Hospital Beds and Long-Term Care Wait Lists

Posted on November 15, 2019 in Health Policy Context

Source: — Authors:

CDHowe.org – Intelligence Memos
November 12, 2019.   Åke Blomqvist and Rosalie Wyonch

To: Christine Elliott, Ontario Minister of Health,
Merrilee Fullerton, Ontario Minister of Long-Term Care

Waiting lists for long-term care beds are costly for patients and their families, and for the acute-care hospital system, which sees many of its beds occupied by Alternate Level of Care (ALC) patients who could be cared for elsewhere.

Long-Term Care (LTC) is also costly to taxpayers: Across the country, the public cost is projected to grow to more than $70 billion annually by 2050 as baby-boomers and their children retire. Your ministries can work together to shorten the wait lists and to better control both LTC costs and aggregate healthcare costs.

A good starting point would be to use some of the LTC budget to pay acute-care hospitals a daily rate for the care of ALC patients, similar to the amounts a nursing home would receive from the government for a resident.

Doing so would align well with the trend toward more reliance on Activity-Based Funding of acute-care hospitals. Under that scheme, a larger share of hospital funding comes in the form of “payment by results,” in the form of specific amounts for episodes of care for patients with various conditions. This method of funding, applied to hip and knee joint replacement surgeries, has been shown to reduce the length of stay, operating room time, and the cost of prosthetics by a third or more in Ontario, and it could produce improved efficiency in the intersection of acute and long-term care as well.

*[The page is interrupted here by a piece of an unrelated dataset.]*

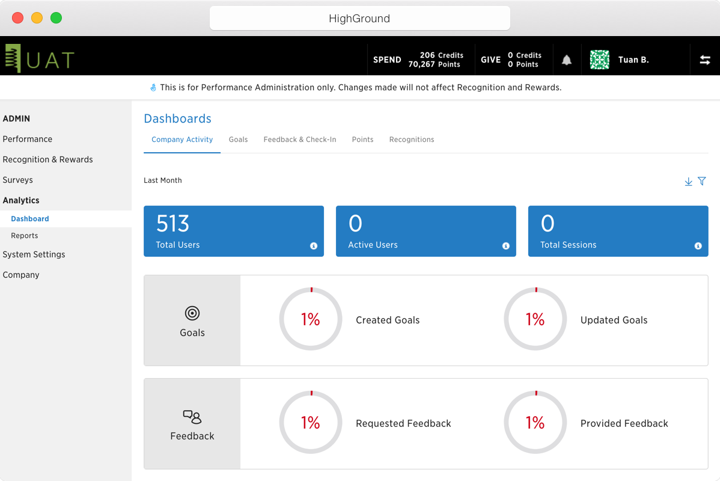
Task: Click the info icon on Total Users card
Action: pyautogui.click(x=314, y=246)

Hospitals whose beds are heavily utilized by patients receiving acute-care procedures would still have an incentive to discharge their ALC patients as quickly as possible even if they were paid a for ALC patients at nursing home rates. However, some smaller hospitals whose acute-care beds are not as busy could then find it advantageous to convert some or all of their beds into permanent LTC beds, which could reduce nursing home waitlists.

Another possible step would be to change the rules according to which ALC patients are classified. Under current rules, hospitals may charge patients copayments for their room and board only if they require complex continuing care and are “more or less permanently resident” in hospital or waiting for an LTC bed. But they may not do so if the patient is awaiting discharge to home or community care.

This creates a perverse incentive for hospitals to recommend LTC in order to get copayments, leading to longer waiting lists.

Allowing hospitals to charge all ALC patients daily room-and-board co-payments, regardless of their discharge plan, would correct this. By the same token, if hospitals receive an additional subsidy for nursing-home bound patients as suggested above, there should also be some subsidy for those with lighter care needs that would be similar to the public cost of providing that care in a different setting.

As Canada’s population ages and more people begin to need LTC, it will become more and more important to have a system where LTC is well integrated with the acute-care sector, and provides care in a flexible way that responds to the needs and preferences of patients and their families.

In the past, government support of LTC in Ontario and other provinces has focussed too much on a one-size-fits-all model of institutional care, and while we have begun shifting resources toward home care, we still lag far behind countries like France, Germany, and Australia where eligible patients have more choice between services in-kind or cash that they can use toward the cost of care they arrange themselves.

Ontario could learn useful lessons from their examples, and from the lively debate about integrating the funding and delivery of LTC and acute care that has been going on in the U.K. for a long time.

Increasing long-term care will be costly, but improved coordination in the management of long-term and acute-care resources might result in considerable savings. Moreover, the costs to the taxpayer can be limited by adapting the existing means-tested system under which patients and their families are required to contribute a share of their LTC costs if they have the means to do so. In cash-strapped Ontario, we think there is a strong case for larger copayments, from those with the means, that come closer to covering the entire cost of the care LTC patients receive.

Åke Blomqvist is Adjunct Research Professor at Carleton University and Health Policy Scholar at the C.D. Howe Institute; Rosalie Wyonch is a Policy Analyst at the C.D. Howe Institute.